Weight becomes critical in patients with METS. Those who gained weight had a significant risk of developing diabetes; those who lost weight had a significantly lower risk. Independently, weight change did not show any significant effect on the risk of CVEs. Weight loss may be too little, too late or the follow-up time may not have been long enough to accurately evaluate its benefit on CVEs, but the reduction in the incidence of diabetes should be enough stimulus for patients and clinicians to aggressively address.
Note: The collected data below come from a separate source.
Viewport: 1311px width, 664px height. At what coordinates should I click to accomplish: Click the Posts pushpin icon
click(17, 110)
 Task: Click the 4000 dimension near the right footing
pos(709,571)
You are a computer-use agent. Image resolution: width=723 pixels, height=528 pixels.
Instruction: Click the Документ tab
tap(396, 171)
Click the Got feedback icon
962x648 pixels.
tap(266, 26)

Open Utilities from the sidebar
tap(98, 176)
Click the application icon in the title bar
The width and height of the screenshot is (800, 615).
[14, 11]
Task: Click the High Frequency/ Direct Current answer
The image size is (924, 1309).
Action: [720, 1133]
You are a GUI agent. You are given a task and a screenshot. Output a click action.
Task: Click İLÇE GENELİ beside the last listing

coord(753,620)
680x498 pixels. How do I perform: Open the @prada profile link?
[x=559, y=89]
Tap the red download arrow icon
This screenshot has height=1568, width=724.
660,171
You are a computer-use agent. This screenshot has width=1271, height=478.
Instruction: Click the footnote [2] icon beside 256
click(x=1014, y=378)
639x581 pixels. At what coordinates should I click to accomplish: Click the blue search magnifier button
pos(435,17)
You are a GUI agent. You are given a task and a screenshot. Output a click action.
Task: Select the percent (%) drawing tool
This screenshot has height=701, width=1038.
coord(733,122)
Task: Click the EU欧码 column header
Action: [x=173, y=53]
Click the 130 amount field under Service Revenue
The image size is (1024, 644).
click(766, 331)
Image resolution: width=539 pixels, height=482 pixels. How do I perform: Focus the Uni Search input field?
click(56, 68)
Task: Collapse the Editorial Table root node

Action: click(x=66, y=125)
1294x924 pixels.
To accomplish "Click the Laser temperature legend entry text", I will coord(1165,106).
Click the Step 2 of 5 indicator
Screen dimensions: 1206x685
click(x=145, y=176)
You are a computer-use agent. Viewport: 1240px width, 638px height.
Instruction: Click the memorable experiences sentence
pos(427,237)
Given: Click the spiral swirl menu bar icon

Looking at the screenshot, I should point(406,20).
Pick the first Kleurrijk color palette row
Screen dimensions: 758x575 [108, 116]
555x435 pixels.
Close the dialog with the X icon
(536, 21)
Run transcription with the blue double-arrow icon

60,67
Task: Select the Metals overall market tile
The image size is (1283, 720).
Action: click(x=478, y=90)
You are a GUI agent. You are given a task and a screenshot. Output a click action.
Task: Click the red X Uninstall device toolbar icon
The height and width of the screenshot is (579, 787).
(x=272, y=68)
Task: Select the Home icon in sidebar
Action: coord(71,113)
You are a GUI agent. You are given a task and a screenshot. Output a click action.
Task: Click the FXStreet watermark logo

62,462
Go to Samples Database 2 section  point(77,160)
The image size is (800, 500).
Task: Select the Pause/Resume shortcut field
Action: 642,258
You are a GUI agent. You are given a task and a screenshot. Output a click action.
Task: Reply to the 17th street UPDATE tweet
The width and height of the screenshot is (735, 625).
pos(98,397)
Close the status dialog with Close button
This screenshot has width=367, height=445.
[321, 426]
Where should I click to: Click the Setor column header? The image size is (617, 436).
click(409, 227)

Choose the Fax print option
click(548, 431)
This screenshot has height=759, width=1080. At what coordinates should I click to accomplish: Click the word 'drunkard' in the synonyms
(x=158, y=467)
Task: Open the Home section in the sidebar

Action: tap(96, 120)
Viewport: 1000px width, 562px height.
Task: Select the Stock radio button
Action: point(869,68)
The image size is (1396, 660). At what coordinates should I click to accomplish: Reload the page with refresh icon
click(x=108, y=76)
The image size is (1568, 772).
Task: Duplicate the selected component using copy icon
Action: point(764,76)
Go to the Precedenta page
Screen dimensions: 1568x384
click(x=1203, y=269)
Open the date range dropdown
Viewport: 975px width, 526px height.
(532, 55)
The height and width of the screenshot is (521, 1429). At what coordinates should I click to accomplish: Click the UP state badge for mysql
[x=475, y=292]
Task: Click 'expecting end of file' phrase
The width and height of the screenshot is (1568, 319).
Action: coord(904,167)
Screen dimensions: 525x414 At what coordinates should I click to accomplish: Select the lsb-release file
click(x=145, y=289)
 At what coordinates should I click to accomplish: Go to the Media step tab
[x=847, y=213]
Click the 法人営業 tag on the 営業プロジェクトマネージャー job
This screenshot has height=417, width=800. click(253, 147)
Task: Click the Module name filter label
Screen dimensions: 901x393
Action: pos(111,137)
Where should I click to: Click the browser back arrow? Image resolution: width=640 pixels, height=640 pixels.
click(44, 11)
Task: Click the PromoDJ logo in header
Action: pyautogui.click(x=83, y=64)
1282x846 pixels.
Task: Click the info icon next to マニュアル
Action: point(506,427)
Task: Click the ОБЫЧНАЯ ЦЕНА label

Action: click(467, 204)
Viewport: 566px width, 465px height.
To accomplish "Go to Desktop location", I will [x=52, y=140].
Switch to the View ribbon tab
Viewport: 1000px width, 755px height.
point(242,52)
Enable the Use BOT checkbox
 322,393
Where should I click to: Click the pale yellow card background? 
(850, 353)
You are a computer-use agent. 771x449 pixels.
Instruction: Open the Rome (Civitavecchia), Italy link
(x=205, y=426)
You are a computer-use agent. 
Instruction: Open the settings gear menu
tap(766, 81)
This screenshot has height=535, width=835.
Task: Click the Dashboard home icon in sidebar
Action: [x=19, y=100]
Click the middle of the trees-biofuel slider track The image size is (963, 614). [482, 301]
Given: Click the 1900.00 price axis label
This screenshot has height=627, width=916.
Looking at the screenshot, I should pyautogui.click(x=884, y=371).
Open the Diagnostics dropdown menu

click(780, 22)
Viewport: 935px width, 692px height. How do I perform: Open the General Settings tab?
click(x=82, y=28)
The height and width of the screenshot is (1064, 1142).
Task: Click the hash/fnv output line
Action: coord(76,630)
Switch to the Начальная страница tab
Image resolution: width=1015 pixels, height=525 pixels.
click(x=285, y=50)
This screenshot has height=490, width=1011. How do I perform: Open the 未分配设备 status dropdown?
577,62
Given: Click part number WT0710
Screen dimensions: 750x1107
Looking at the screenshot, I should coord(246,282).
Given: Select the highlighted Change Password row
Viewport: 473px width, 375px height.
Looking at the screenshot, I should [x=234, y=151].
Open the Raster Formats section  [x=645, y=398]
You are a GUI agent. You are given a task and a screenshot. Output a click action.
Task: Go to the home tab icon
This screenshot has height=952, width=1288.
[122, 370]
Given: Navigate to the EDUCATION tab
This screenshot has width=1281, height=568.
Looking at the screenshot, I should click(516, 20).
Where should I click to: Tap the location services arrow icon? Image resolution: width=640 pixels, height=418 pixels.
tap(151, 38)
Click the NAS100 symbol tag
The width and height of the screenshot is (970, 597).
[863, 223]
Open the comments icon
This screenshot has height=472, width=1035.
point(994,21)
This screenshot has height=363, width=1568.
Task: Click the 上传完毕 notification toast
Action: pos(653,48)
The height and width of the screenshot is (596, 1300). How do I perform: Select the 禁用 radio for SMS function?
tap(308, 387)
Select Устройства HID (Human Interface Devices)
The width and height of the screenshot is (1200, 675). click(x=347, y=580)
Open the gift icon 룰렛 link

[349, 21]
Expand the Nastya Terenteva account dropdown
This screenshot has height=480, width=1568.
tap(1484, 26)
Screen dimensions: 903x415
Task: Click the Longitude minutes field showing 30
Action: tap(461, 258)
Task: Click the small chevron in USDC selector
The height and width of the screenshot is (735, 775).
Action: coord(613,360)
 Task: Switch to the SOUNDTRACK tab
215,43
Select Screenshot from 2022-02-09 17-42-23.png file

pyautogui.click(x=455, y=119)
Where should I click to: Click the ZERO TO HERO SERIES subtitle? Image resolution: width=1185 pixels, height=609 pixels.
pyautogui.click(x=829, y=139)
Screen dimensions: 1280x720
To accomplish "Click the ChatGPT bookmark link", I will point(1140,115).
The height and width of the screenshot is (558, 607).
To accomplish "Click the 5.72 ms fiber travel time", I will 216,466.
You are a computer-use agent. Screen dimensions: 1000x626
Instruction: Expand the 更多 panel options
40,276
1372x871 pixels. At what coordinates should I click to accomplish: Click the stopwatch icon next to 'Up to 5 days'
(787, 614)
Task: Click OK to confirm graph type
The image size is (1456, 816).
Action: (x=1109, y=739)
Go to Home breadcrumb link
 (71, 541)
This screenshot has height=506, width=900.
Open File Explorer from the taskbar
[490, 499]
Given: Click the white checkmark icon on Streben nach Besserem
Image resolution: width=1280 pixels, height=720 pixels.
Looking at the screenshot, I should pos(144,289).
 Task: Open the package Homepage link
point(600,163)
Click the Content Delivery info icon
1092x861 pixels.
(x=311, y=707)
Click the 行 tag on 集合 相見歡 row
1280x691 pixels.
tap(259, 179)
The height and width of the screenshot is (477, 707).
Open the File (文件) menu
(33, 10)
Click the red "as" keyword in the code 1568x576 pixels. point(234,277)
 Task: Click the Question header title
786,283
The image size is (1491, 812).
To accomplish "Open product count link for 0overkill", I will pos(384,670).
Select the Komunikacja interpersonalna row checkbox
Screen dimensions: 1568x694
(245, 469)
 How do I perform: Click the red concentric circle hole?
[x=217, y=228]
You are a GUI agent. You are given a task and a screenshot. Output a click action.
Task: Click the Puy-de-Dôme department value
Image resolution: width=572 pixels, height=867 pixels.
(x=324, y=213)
Weight loss is not easy. It often involves major lifestyle changes in diet and exercise, and it is even more difficult to maintain achieved weight loss. The success of the current lipid-lowering campaign is entirely due to the ability to treat patients pharmaceutically with once-a-day medications that have little-to-no side effects. Would weight loss be so easy? The closest thing to successful pharmacologic therapy for weight loss, fen-phen, was removed from the market in 1997 when serious side effects came to light.2 So until the next great pharmaceutical breakthrough, we must engage patients in dietary changes that require significant willpower and motivation.

Primary and even secondary reduction in CVEs would seem to be a powerful incentive, but it didn’t work for lipids in the era before statins. Reduction in the development of diabetes may prove to be an easier sell. Enough studies have shown the association between METS and multiple bad outcomes that if Root Boy Slim were still alive, he might revise his little ditty3: Dare to be fat, Fat’s where it’s at, Having a ball with cholesterol, C’mon y’all, Fat don’t matter at all!

Sorry, it does matter. In fact, it is a matter of life and death.